After working for her dad as a student at Central Michigan and later interning at Michigan State, Amy reached her goal when she was hired by former CoSIDA president and Hall of Famer Bill Little in 1992 as an assistant SID at Texas. Following a position at Oakland University in her home state of Michigan, she left the profession in 2005 to devote more time to her family.
 
And, thus, the Stabley family hit the trifecta in terms of family representation in the sports information profession.
 
Amy’s daughter, Kaya, now carries the family SID torch in representing a fourth generation for the family. “I think she’s enjoying the work, but has plans for a career in nursing,” said Fred Jr.
             
Fred Sr. passed away at age 81 in 1996. CoSIDA preserved his memory in the profession a year later by naming its annual writing contest in his honor.
 
Fred Jr. retired in 2005 and now divides his time between his long-time home in Mount Pleasant, Mich., and a small condo that serves as a winter retreat in New Port Richey, Fla.
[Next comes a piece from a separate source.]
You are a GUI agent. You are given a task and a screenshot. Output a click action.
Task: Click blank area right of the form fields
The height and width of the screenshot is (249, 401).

He returns to his roots in the fall, working part-time as a freelance reporter covering six or seven high school football games in Mount Pleasant each year for the local newspaper.
 
“I’m enjoying myself covering high school games. It’s good to be back in a press box,” said Fred Jr.
 
It’s not a Stabley Hilton press box, of course, but maybe it’s enough of one to occasionally trigger memories for Fred Jr. of a family legacy that continues today.